I dont get this. If I define it on \( (0,1) \) and I demand that \( {^{x+1}b}=b^{^xb} \) then the function is already determined for all \( x>0 \) there is no place left for further manipulations (i.e. to make it differentiable).

Andrew's approach was to choose it as an analytic function on \( (0,1) \) and he determines the coefficients of the seriesexpansion at 0 by demanding that it is \( C^{\infty} \) (or even analytic). However this approach works computably only on the \( \text{slog} \), the inverse of \( {^xb} \).

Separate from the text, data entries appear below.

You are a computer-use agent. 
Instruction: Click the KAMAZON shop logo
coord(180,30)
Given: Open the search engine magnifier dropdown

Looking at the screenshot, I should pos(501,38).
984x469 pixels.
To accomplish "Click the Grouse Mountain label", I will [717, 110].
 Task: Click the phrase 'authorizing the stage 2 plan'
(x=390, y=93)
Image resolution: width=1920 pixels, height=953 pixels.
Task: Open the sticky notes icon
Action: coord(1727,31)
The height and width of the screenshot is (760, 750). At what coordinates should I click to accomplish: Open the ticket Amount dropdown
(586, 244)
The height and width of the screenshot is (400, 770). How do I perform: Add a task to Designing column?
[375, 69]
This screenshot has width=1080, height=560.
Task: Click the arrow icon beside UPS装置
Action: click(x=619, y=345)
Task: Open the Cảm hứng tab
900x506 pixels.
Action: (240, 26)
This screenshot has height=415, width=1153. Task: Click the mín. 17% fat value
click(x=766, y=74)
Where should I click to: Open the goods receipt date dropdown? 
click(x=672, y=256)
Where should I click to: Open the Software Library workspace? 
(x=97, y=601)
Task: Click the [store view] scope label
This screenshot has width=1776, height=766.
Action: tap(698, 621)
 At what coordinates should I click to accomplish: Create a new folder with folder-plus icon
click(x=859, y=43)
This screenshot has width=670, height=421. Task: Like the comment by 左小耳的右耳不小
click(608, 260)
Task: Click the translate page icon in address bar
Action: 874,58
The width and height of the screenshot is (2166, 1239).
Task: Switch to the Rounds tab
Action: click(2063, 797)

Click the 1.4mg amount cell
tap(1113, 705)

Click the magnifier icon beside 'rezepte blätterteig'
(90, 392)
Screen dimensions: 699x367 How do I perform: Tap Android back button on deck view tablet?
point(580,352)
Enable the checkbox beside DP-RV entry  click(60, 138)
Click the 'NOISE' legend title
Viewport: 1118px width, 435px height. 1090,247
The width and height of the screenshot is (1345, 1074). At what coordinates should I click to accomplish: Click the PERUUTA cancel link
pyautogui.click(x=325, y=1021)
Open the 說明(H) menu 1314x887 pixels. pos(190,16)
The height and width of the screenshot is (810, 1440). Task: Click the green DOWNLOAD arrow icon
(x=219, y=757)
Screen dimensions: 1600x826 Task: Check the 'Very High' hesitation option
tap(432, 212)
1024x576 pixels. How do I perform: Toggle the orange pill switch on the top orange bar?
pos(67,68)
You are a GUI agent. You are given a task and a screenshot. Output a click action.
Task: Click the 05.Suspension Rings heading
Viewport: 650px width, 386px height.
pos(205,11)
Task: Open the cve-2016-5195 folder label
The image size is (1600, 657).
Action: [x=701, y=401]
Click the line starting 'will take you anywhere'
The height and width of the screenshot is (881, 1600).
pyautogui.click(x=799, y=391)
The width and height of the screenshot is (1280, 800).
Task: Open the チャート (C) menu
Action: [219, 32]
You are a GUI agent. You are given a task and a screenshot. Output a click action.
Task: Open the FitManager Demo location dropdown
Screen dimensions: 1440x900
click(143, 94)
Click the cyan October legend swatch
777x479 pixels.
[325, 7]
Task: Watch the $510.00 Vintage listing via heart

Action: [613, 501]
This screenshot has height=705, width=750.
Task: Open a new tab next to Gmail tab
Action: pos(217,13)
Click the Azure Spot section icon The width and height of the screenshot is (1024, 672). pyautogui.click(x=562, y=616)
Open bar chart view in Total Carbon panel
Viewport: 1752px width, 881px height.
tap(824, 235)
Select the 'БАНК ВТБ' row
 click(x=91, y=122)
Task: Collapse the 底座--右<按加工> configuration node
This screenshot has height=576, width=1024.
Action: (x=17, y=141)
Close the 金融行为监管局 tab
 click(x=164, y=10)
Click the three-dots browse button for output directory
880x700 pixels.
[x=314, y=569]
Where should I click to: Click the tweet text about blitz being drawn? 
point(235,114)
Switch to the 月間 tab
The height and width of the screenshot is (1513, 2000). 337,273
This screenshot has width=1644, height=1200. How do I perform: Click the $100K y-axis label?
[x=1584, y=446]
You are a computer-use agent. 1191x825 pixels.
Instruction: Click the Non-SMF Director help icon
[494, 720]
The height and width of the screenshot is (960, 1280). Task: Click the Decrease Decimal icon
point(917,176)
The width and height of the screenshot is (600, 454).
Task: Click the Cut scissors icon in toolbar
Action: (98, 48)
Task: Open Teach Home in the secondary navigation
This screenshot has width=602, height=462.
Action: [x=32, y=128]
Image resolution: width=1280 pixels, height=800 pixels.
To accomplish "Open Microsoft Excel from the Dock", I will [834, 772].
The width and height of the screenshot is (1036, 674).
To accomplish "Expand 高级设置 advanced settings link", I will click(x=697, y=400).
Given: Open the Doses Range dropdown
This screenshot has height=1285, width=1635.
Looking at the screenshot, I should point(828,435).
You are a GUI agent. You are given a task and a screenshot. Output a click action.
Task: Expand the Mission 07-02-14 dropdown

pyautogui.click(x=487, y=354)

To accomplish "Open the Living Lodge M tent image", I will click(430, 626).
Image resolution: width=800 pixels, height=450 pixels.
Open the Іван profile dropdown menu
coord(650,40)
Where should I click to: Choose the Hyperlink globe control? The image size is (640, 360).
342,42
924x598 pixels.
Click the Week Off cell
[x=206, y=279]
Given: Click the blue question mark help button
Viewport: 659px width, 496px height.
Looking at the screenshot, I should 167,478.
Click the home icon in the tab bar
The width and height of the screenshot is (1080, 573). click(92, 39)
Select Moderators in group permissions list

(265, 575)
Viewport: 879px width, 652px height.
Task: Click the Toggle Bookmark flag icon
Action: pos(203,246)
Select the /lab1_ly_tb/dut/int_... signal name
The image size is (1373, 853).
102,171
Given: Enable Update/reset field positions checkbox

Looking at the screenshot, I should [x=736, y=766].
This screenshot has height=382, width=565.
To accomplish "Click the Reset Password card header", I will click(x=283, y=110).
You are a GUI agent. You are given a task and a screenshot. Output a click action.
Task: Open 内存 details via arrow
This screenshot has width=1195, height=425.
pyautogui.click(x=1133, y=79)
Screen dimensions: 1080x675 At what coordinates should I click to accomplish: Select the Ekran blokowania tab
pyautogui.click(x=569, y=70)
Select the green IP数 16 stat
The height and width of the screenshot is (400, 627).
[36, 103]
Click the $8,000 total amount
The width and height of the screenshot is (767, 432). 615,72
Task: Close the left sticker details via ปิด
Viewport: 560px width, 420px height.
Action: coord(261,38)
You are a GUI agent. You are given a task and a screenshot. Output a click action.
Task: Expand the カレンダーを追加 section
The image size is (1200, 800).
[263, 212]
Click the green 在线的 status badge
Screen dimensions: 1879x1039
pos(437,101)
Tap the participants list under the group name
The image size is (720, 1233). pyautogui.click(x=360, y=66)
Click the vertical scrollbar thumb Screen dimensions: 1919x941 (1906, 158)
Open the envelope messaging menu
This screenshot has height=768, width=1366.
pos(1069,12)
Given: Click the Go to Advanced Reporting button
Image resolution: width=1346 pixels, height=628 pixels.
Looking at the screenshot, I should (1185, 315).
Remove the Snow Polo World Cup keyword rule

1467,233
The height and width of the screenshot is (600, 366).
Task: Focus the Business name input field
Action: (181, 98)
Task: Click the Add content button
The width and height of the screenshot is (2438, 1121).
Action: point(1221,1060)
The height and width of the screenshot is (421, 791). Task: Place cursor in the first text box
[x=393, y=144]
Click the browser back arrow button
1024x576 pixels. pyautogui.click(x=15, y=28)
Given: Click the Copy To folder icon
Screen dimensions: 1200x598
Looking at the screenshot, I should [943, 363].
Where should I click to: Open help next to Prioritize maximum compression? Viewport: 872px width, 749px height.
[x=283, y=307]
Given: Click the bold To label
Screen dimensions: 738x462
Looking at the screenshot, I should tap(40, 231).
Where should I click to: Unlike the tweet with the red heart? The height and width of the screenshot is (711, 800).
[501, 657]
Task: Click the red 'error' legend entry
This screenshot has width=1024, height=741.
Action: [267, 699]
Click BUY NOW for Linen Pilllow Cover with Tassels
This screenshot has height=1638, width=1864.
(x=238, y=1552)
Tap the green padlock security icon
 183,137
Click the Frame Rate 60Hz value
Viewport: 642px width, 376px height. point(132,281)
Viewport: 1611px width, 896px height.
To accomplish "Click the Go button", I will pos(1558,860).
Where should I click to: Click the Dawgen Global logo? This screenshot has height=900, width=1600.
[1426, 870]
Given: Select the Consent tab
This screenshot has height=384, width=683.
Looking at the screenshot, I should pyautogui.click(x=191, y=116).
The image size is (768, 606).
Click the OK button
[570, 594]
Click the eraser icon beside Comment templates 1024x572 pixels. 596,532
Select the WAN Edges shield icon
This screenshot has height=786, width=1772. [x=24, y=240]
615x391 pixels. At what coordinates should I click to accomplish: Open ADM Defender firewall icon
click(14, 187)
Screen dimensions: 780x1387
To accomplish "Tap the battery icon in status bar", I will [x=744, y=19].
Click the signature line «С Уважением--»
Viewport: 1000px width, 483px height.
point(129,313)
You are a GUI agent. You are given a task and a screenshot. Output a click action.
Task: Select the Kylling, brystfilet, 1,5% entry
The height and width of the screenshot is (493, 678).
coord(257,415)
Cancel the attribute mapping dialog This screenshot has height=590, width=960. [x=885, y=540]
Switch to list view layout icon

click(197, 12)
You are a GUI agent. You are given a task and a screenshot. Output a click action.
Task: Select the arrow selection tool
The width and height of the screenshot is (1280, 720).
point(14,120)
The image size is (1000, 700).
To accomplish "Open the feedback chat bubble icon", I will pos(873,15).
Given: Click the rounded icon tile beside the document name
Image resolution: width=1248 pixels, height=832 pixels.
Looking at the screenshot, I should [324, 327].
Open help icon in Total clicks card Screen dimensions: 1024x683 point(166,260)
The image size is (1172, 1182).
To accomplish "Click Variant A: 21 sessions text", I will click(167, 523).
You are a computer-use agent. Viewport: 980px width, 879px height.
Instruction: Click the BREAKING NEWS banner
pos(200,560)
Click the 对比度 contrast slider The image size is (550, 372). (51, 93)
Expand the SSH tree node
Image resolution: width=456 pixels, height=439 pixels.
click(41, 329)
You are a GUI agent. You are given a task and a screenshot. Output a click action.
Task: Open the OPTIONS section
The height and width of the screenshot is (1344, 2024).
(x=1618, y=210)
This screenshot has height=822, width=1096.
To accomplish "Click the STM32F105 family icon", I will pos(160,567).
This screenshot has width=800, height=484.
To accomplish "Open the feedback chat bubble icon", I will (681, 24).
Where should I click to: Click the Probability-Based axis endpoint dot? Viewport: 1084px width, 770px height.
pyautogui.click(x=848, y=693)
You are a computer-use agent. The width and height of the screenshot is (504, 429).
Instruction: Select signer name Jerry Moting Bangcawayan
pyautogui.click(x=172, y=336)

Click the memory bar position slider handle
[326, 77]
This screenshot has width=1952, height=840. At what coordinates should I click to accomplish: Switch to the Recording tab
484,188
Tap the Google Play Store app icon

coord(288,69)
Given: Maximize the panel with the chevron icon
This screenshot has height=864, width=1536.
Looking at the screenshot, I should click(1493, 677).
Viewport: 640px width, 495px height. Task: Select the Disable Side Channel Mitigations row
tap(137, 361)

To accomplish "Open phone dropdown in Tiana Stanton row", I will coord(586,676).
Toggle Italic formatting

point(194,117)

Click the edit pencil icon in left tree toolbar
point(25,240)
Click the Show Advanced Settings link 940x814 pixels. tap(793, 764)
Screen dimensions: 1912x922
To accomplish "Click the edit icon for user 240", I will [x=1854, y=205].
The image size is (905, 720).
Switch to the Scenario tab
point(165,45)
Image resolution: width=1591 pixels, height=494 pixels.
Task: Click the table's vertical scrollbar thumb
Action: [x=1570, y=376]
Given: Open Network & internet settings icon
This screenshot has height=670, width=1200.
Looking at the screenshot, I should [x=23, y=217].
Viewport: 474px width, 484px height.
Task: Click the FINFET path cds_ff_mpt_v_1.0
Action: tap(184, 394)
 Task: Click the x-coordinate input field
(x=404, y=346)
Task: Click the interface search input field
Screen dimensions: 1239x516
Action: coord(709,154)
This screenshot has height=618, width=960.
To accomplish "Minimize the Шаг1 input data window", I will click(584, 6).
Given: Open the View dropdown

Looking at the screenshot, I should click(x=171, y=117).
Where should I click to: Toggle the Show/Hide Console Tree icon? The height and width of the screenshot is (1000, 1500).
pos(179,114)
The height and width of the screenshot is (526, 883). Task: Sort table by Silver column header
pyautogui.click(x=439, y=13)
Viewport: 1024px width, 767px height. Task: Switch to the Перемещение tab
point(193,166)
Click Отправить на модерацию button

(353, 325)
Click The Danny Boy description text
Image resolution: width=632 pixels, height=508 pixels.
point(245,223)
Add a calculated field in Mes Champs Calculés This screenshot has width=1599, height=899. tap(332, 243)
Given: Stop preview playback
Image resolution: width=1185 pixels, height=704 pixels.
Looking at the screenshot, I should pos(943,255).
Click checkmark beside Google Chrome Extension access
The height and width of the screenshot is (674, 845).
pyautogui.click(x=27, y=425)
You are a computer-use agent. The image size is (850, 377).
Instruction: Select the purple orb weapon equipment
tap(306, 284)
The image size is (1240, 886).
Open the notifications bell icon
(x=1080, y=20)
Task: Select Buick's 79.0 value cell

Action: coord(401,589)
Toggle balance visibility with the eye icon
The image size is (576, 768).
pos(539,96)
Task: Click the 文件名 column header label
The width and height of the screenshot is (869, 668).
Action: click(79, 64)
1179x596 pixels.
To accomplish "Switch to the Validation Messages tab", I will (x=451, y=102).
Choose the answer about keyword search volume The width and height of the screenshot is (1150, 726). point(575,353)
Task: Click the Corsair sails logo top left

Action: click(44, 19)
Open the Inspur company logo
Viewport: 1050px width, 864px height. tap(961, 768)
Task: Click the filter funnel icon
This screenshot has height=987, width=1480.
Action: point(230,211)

I'll do one example to force the function to be \( C^2 \) at y=1 so you can see what I mean for the function I used: \( f(x,y)=x^y \). All calculations were done with Maple, so hopefully there are no mistakes.

Left of y=1:

\( f(x,y)=x^y\Rightarrow\\
D^2 f(x,y)=x^y*ln(x)^2\Rightarrow\\
lim_{y\to 1^-}D^2 f(x,y)=x*ln(x)^2 \)

For the other side (right of y=1):
\(
D^2 x^{f(x,1-y)}=x^{x^{1-y}}*(x^{1-y})^2*ln(x)^4+x^{x^{1-y}}*x^{1-y}*ln(x)^3\Rightarrow\\
lim_{y\to 1^+}D^2 f(x,y)=x*ln(x)^4+x*ln(x)^3 \)

Solving the equation:
\( x*ln(x)^2=x*ln(x)^4+x*ln(x)^3 \) numerically, we get:
\( x=1.855276959 \)

In other words, the tetration function defined by:

\( f(1.855276959,y)=1.855276959^y \) in (0,1) and by \( ^{y+1}1.855276959=1.855276959^{({^y}1.855276959)} \) is \( C^2 \) at y=1, assuming the way it was constructed by joining at the naturals with frac{y} as with my first construction.

Similar calculations show that using \( f(1.148776058,y) \) the corresponding function is \( C^6 \) at y=1, etc. I think one can go as high as one wants, provided a solution for x exists. It looks as if a solution \( x>1 \) exists for any even order derivative.

What do you guys think?
#12
UVIR Wrote:In other words, the tetration function defined by:

\( f(1.855276959,y)=1.855276959^y \) in (0,1) and by \( ^{y+1}1.855276959=1.855276959^{({^y}1.855276959)} \) is \( C^2 \) at y=1, assuming the way it was constructed by joining at the naturals with frac{y} as with my first construction.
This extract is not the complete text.